Samstag, 19. Dezember 2015

Mrs. Frampton liebt das deutsche Schwarzbrot nicht



1966 hatte ich, 16jährig, nicht nur schwache Noten in Englisch sondern auch eine sehr günstige Gelegenheit bei Familie Frampton in Lower Holditch Bungalow, Grafschaft Devon meine Englischkenntnisse aufzubessern. Ron Frampton, der englische Freund der Schwester eines Freundes von mir hatte mich für die Sommerferien zu seiner Familie eingeladen. Ron war 10 Jahre älter als ich, Automechaniker und hatte gerade in einer neuerbauten „Nissenhütte“ gemeinsam mit seinem Bruder Brian eine Autoreparaturwerkstatt eröffnet.
Hier, in der absoluten Abgeschiedenheit Devons, sollten die Grundlagen für meine zukünftigen Hochleistungen im Fach Englisch gelegt werden. Die Voraussetzungen dafür waren gut und schlecht zugleich.
Schlecht war, dass die meisten Menschen um mich herum ein derart regional geprägtes Englisch sprachen, dass ich sie kaum verstehen konnte. So auch ein englisches Mädchen, das ich am Strand traf. Für sie waren Abweichungen vom „Hochenglisch“ so normal, dass sie, nachdem sie mein schlechtes Englisch hörte, wissen wollte, aus welchem Teil der Midlands, wo bekanntlich das schlampigste Englisch gesprochen wird, ich denn käme. Meine Beteuerungen, dass ich aus Deutschland  komme, tat sie als plumpe Anmache ab, bis ich ihr meinen Reisepass unter die Nase hielt. Ja, von daher waren die Bedingungen nicht so günstig.
Gut war, dass ich bis ich im Schülersonderzug nach Köln mit Kurswagen nach Hamburg saß kein Deutsch gesprochen habe. Ich habe in den fast sechs Wochen eine Menge Redewendungen und neue Vokabeln gelernt, besonders im Bereich Kfz-Technik und Werkzeuge. Da konnte mir selbst Dr. Lenz, mein Englischlehrer, nicht mehr viel vormachen. Das wichtigste allerdings, was ich gelernt und mir bis heute bewahrt habe: Ich habe meine Angst englisch zu sprechen verloren, egal, wie fehlerhaft es sein mochte. Für die Midlands hätte es allem Anschein damals schon gereicht!

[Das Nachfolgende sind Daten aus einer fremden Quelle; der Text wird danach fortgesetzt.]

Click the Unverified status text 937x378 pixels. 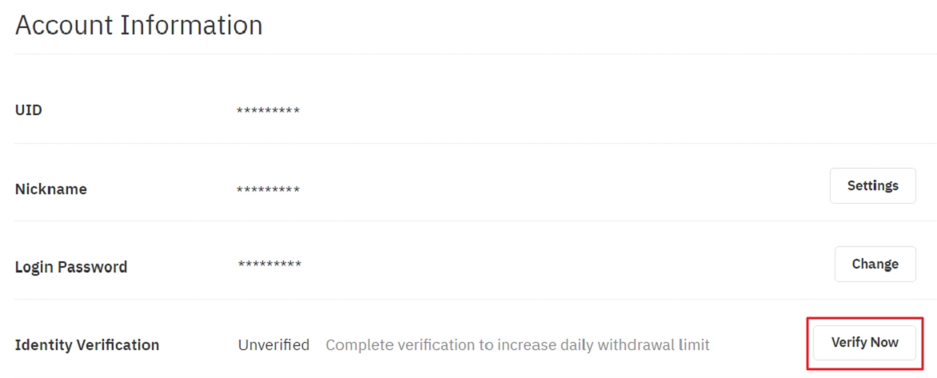tap(273, 345)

Rons Eltern waren sehr liebenswerte und bescheidene Menschen, die ihr ganzes Leben als Butler und Haushaltshilfe auf dem nahen Herrensitz Fort Abbey gearbeitet haben. Für Reisen hatten sie nie die Zeit und das Geld. Jetzt, im Rentenalter, war die Zeit da, das Geld fehlte immer noch. Rons Aktivitäten über die Landesgrenzen hinaus bis nach Hamburg im fernen Deutschland beobachteten sie mit großer Skepsis. Marion, den Grund für seine Reisen, kannten sie. Marion hatte ein Jahr in der Nachbarschaft als Au-pair gearbeitet.

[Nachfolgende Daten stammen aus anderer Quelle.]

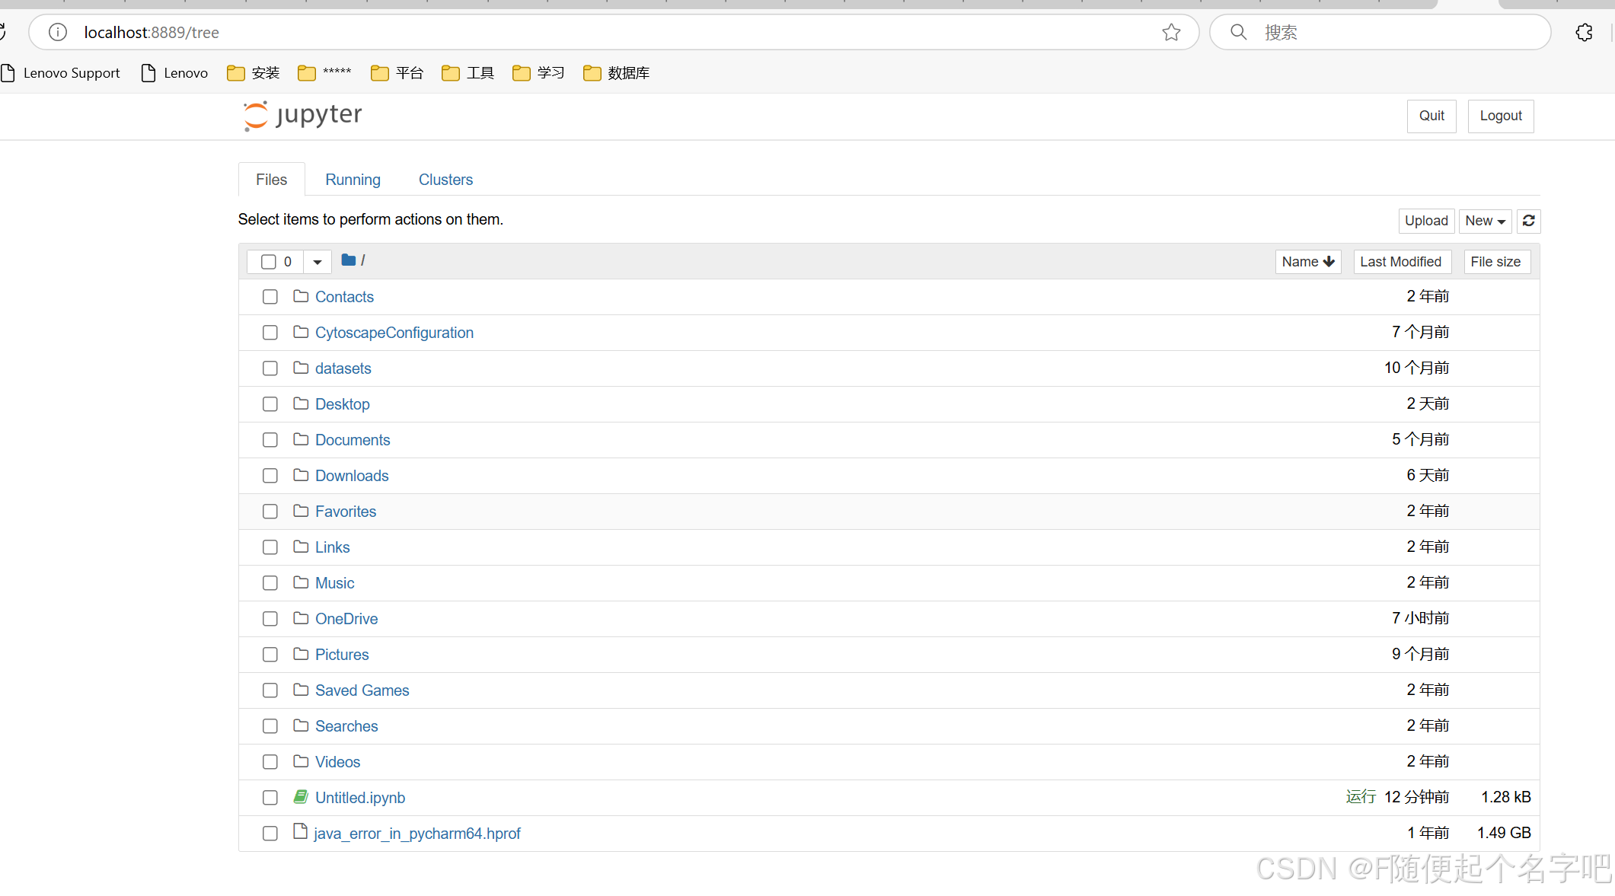The image size is (1615, 896).
Task: Open the New dropdown menu
Action: (x=1484, y=221)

Mir haben die beiden von Anbeginn größte Freundlichkeit und Gastfreundschaft entgegengebracht. Mit Mrs. Frampton konnte ich mich am besten unterhalten. Sie sprach einwandfreies Englisch und war sehr interessiert, alles über mein Leben und meine Familie zu erfahren. Mr. Frampton war genauso schwer zu verstehen wie er liebenswert war. Er hatte eine sehr tiefe, schnarrende Stimme und zog leicht mal zwei drei Worte zusammen. Ron nannte ihn „the old man“. Er stand gerne mit den Händen in den Hosentaschen und der Pfeife im Mund und schaute dabei den Hühnern oder seinen Söhnen beim Autoschrauben zu.

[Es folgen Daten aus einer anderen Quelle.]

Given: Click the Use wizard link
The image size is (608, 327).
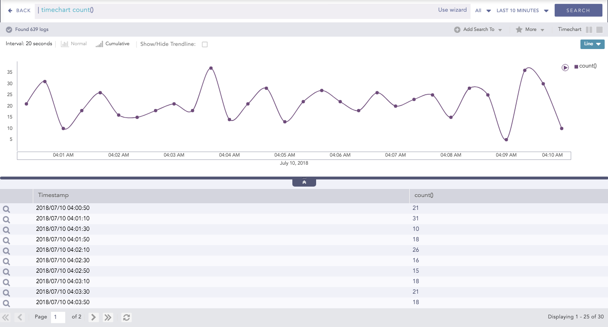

Abends habe ich mit dem alten Mann Nachrichten geguckt. Gut, dass es auch Bilder gab. Irgendwie haben die Sprecher immer etwas zu schnell gesprochen. Die Familie hatte mich davor gewarnt in der Stube zu bleiben, wenn „Wrestling“ (Catchen) übertragen würde. Dann würde der Alte alles um sich herum vergessen. Er greift selber in die Kämpfe ein, rudert mit den Armen und schlägt in die Luft. Niemand ist in seiner Umgebung sicher.  Mom hatte er, als sie noch mit ihm zusammen auf dem Sofa saß, ein blaues Auge verpasst. Ein anders Mal hat er im Kampfesrausch das neue Sofa zerlegt. Es gab damals eine Art Wrestling Liga und fast jeden Tag irgendwelche Wettkampf Übertragungen. Ich wollte die Warnungen der Familie nicht glauben. Dieser ruhige, alte Mann. Und dann erlebte ich ihn während der Wrestlingkämpfe. Gut, dass ich hinten an der Tür saß, auf einem Stuhl, und nicht wie bei den Nachrichten neben Mr. Frampton auf dem Sofa.
Mrs. Frampton bemerkte ziemlich bald meine Zurückhaltung beim Essen. Sie vermisste bei mir den Heißhunger, den sie von ihren Söhnen kannte, als sie in meinem Alter waren. Es gab eine einfache Erklärung: Es schmeckte eben alles so britisch!  Ich habe gegessen, um nicht zu verhungern, und habe dabei schnell erkannt, was ich gut und was ich weniger gut essen konnte. Mrs. Frampton fragte nicht, ob es mir schmecke oder nicht. Sie hatte längst schon gespürt, was los war. Stattdessen fragte sie mich eines Tages, was wir denn so in Deutschland essen würden. Wir saßen wohl  noch eine Stunde am Küchentisch, nachdem alle anderen längst die kleine Küche verlassen hatten. Als ich bei den Vorzügen von Schwarzbrot im Vergleich zu dem Weizentoastbrot, das es in England als einzige Brotsorte gab, angekommen war, schüttelte die weißhaarige Frau mit großem Erstaunen ihren Kopf. Von schwarzem Brot hatte sie noch nie etwas gehört.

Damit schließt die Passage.